Getting behind on your car payments usually results in your creditor sending the repossession specialist to your home to collect your vehicle. The first instinct of many vehicle owners facing repossession is to hide their vehicles.
If the repo specialist can't locate your car, it can't be taken away from you, right? Before you take an action like this, you might want to think your decision over and consider how to resolve this problem in a more appropriate way. Hiding your vehicle is a temporary solution at best and may be unlawful. The filing of a bankruptcy is a legal way to deal with a delinquent vehicle debt and avoid a repossession.
When can my creditor repossess my vehicle?
It's important to understand the law behind repossessions of property. In most situations, all the creditor requires is for you to default on your loan. Then, the creditor can repossess the property that secures the loan -- such as a vehicle in the case of a car loan. It's therefore important to reach out to your creditor before you miss a payment, or immediately after you miss a payment. You may be able to negotiate a resolution to your financial dilemma that does not involve vehicle repossession.
Repossession professionals use every trick in the book
Simply hiding your car might help you avoid the repo man temporarily. However, these professionals employ every trick in the book to locate your hidden car. They may watch your home and follow wherever you drive your vehicle. As soon as you park, they will grab it. Towing your car only requires a minute or two with the proper equipment.
Another important point to make is that when it takes longer for the repossession man to get your vehicle, the repossession man will charge the bank more money for his services.

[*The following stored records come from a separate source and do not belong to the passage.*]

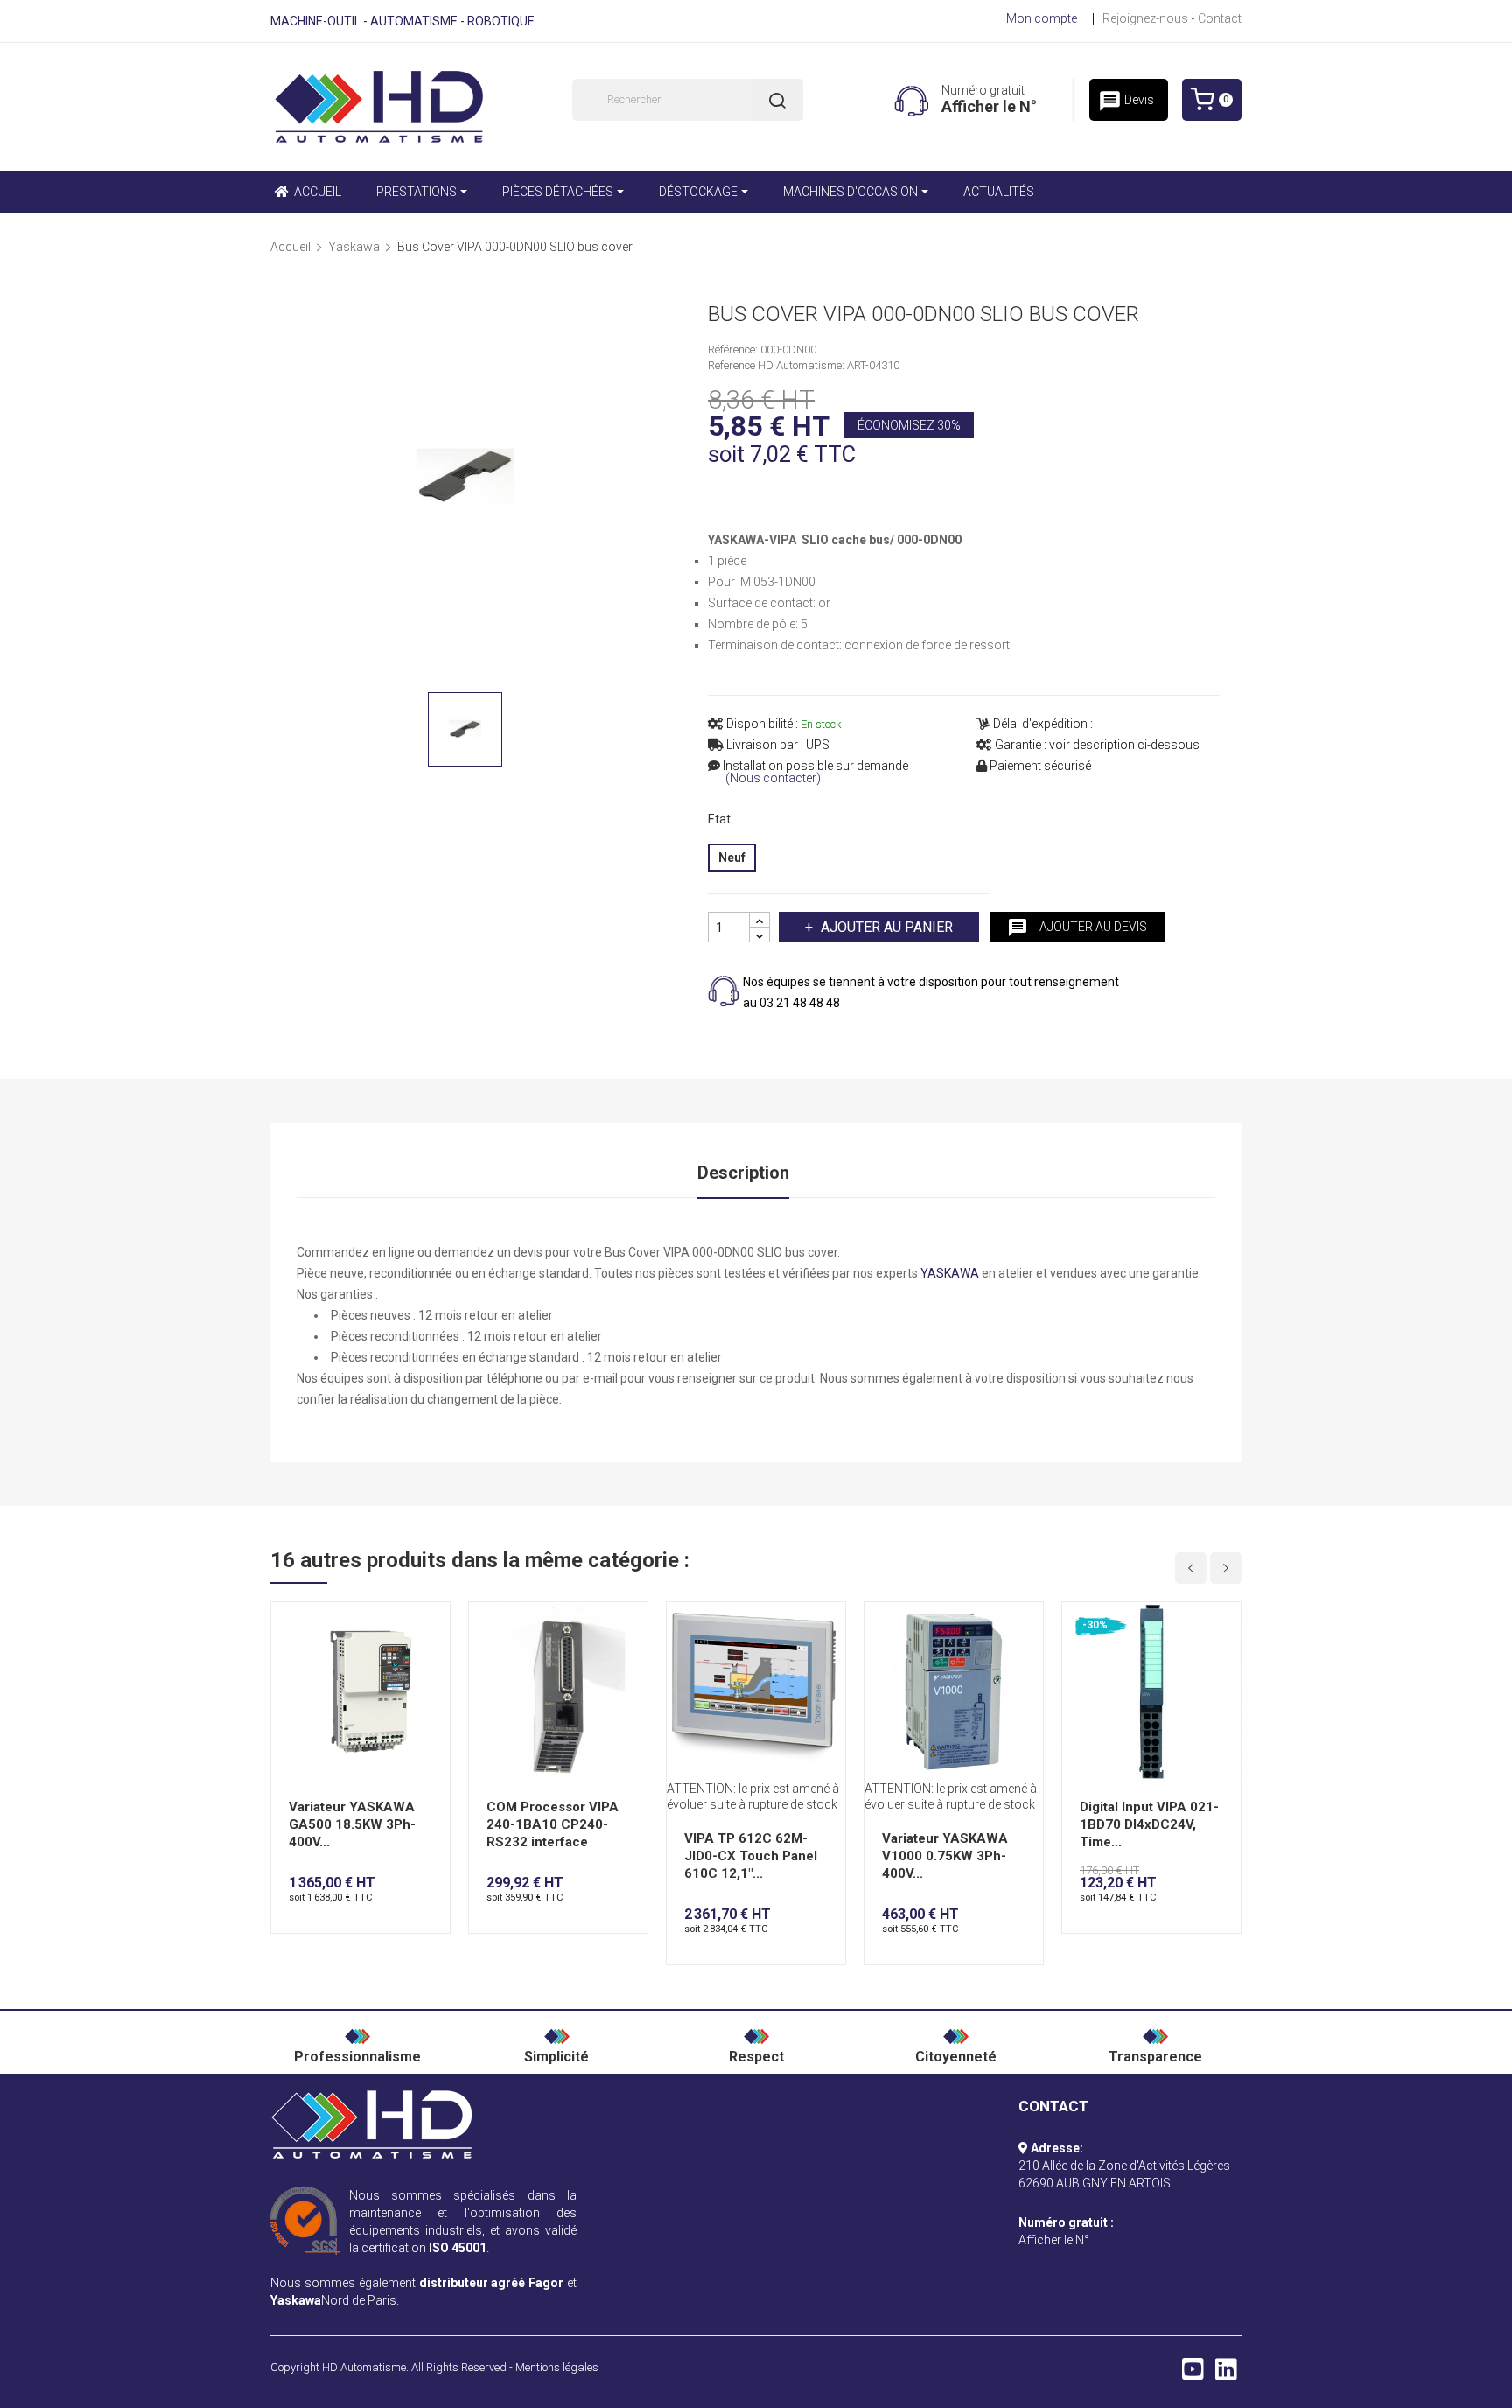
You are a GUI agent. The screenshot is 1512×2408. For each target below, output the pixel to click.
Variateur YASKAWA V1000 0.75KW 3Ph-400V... (945, 1855)
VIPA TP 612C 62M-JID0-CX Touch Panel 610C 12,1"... (750, 1855)
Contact (1220, 18)
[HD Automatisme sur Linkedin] (1226, 2374)
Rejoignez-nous (1145, 18)
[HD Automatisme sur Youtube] (1193, 2374)
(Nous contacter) (773, 778)
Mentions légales (556, 2367)
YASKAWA (949, 1273)
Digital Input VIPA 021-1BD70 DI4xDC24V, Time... (1149, 1824)
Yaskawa (295, 2300)
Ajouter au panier (887, 927)
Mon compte (1041, 18)
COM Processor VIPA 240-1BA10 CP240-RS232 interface (552, 1824)
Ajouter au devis (1077, 927)
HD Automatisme (364, 2367)
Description (743, 1172)
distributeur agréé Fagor (491, 2283)
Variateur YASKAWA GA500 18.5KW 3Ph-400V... (352, 1824)
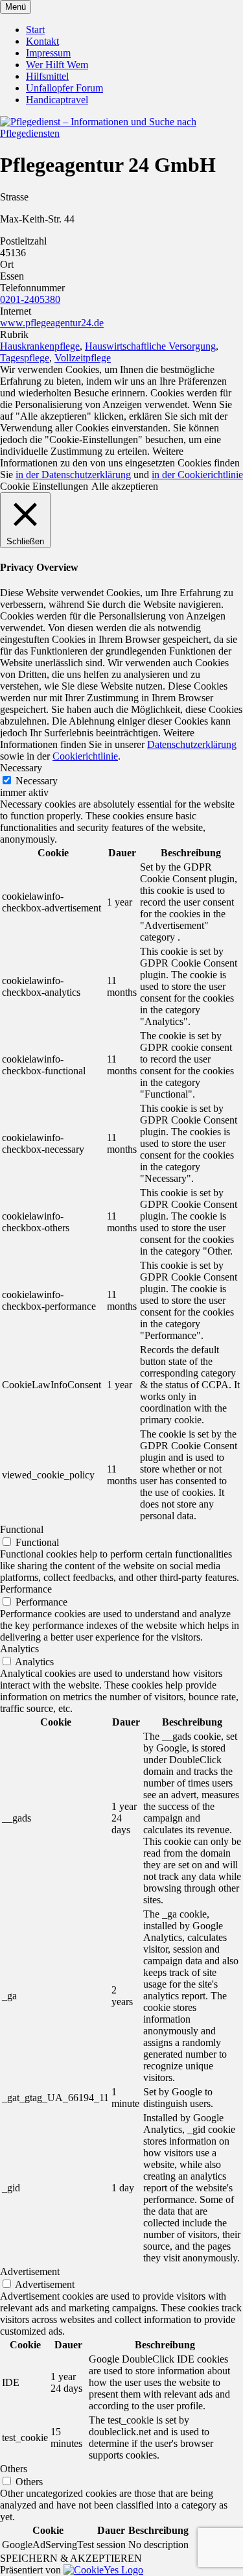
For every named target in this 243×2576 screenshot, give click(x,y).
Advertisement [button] (30, 2271)
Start (35, 29)
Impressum (48, 52)
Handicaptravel (57, 99)
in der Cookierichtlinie (197, 474)
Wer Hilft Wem (57, 64)
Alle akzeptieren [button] (124, 486)
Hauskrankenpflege (40, 346)
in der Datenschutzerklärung (73, 474)
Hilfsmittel (47, 76)
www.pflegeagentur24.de (52, 322)
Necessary (37, 780)
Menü (15, 7)
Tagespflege (24, 357)
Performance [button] (26, 1589)
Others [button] (13, 2468)
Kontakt (42, 41)
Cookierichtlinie (85, 756)
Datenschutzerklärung (192, 744)
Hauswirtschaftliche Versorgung (150, 346)
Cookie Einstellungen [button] (44, 486)
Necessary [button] (21, 767)
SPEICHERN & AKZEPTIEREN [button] (71, 2558)
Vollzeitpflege (82, 357)
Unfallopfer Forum (64, 87)
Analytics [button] (19, 1648)
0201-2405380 (30, 299)
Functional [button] (21, 1529)
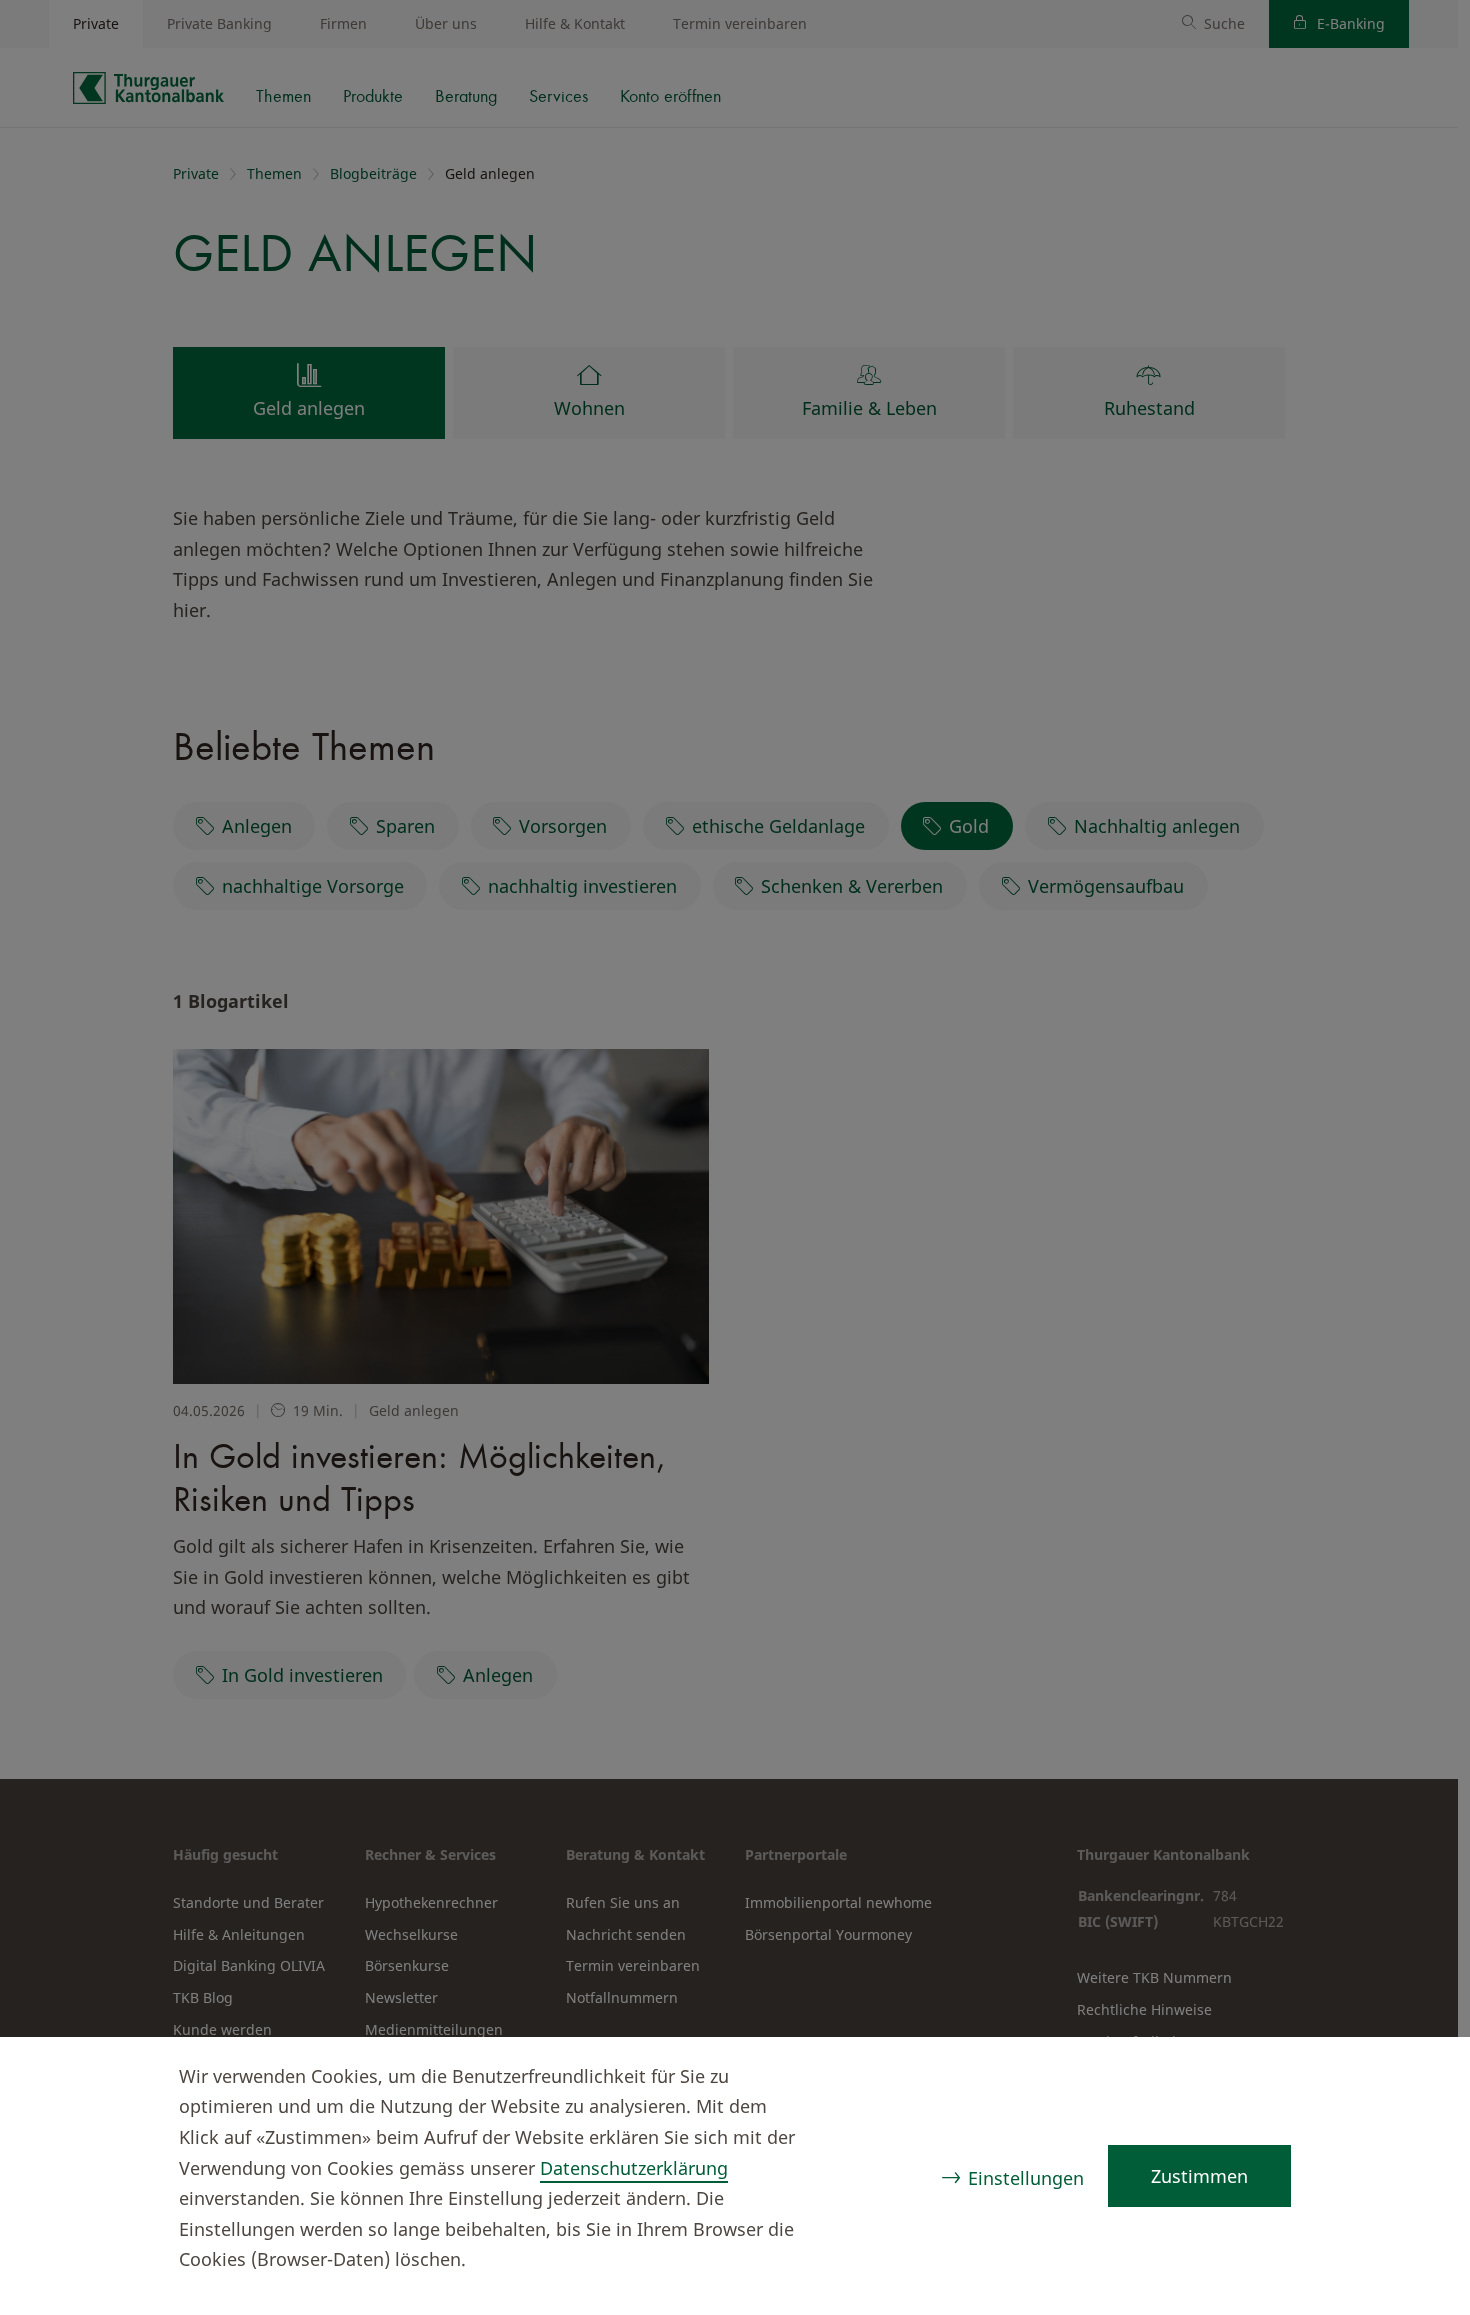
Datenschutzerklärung (634, 2168)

These charges will then be transmitted to you by your bank.
It's against the law to hide your car from the repossession man
The most important reason not to hide your vehicle is that it's a crime. Avoiding repossession by intentionally hiding your property is a criminal act and you could face civil and criminal repercussions.
To conform with the law, avoid legal consequences and stay in good credit standing, learn as much as you can about your legal rights and options after defaulting on your vehicle loan.